Tuesday, 27 October 2015

Reality TV/ Cathy Come Home

Hill (2005) explains that the broad and common term ‘reality TV’ is simply defined as being a range of popular factual programming. However when analysing the genre more closely, it is easily noticeable that the term ‘reality TV’ is much more complex than this simple definition.

“In the early stages of the genre, reality TV was associated with on-scene footage of law and order or emergency services” (pp.41). As television has progressed over the years, the genre has altered due to the changing nature of which television thrives off. The ‘cannibalisation’, as Hill puts it, of TV genres upon each other has redefined reality programmes to also define themselves as entertainment.  
One example of Hill’s involves the merging of both documentary and soap genres to create a hybrid genre of “docu-soaps” (pp.42). Another example of early hybridisation as noted by Hill was the pairing of documentary and gameshow, to result in such popular television series like Survivor (2000) which spanned an impressive 31 seasons (IMDb).

Given the successful combination of documentary and entertainment, the television industry traditionally defined reality TV as either ‘factual entertainment’ or ‘popular factual’, two terms which Hill notes are today very much umbrella terms for a range of differently formatted television series.
As a result Hill states that there is no one set definition for reality TV, rather the definition only becomes broader as the “television industry has redefined its generic structure for documentary and contemporary factual programming” (pp.55).
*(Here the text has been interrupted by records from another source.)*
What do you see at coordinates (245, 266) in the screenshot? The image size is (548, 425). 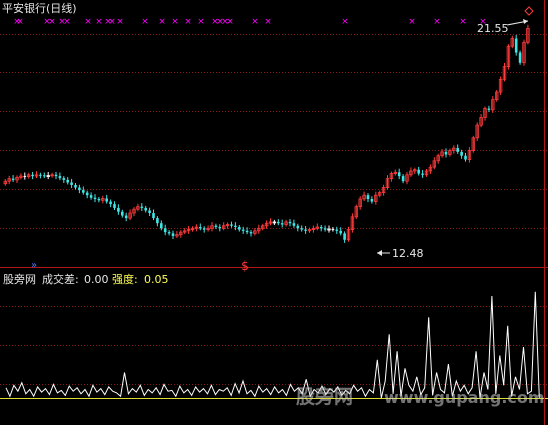 I see `buy-signal-mark: $` at bounding box center [245, 266].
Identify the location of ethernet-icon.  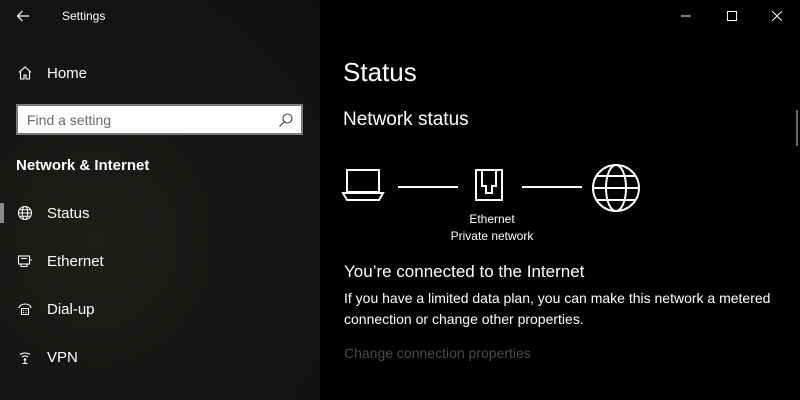
(25, 261).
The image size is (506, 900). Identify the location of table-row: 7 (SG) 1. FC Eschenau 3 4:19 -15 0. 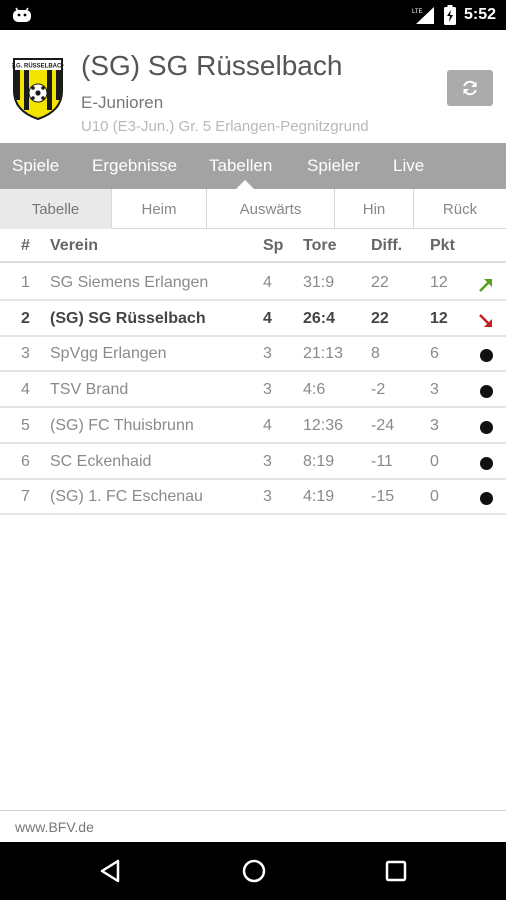
(253, 498).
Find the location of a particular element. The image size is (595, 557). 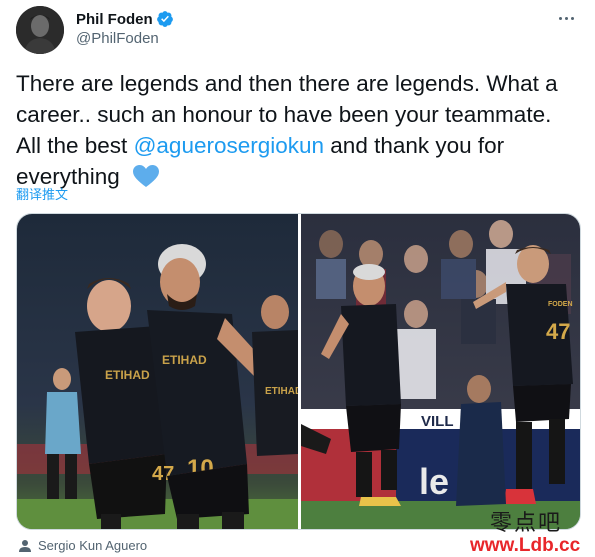

kit-name: FODEN is located at coordinates (560, 304).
Biressi (2005) notes that the pioneering documentary movements, such as the Griersonian project,t has had influential impact on modern day reality TV. As Biressi points out, a common trait of this early documentary style includes “political concern, differently informed by socio-cultural context, to depict the lives of ‘ordinary’ people” (pp.35), or more simply put, “the depiction of the everyday” (pp.36).

 The documentary styled drama Cathy Come Home (1966) directed by Ken Loach is an early product of this movement and is echoed still in contemporary reality TV programmes that air today. Aired in the 60’s Cathy Come Home, although not entirely real but rather made to depict the real, was the start of a movement which we would then see carried through into shows such as 16 and Pregnant (USA), and Benefit Street (UK). It is shows like these ones which adopted the loose scripts, and averagely filmed footage styles which shed light on socio-cultural issues depicted in the form of ‘everyday’ life.
 
The volume of reality TV has increased enormously from the days of Cathy Come Home, and the definition of ‘reality television’ is constantly morphing to cater as entertainment to viewers, but it is obvious that remnants of original reality-based series remain present in today’s version of reality TV and one thing is for certain we are, more or less, all watching some form of reality TV. 

References

Biressi, A., Nunn, N. (2005). Real Lives, documentary approaches. In Reality TV: realism and revelation. (pp. 35-58) London: Wallflower.

Hill, A. (2005). The reality genre. In A. Hill, Reality TV: Audiences and Popular Factual Television. (pp. 14 – 40). Oxon: Routledge.

IMDb Website (n.d). Survivor: Episode List retrieved from http://www.imdb.com/title/tt0239195/?ref_=fn_al_tt_2 on 27th October 2015.

Loach, K. (Director) (1969) Cathy Come Home.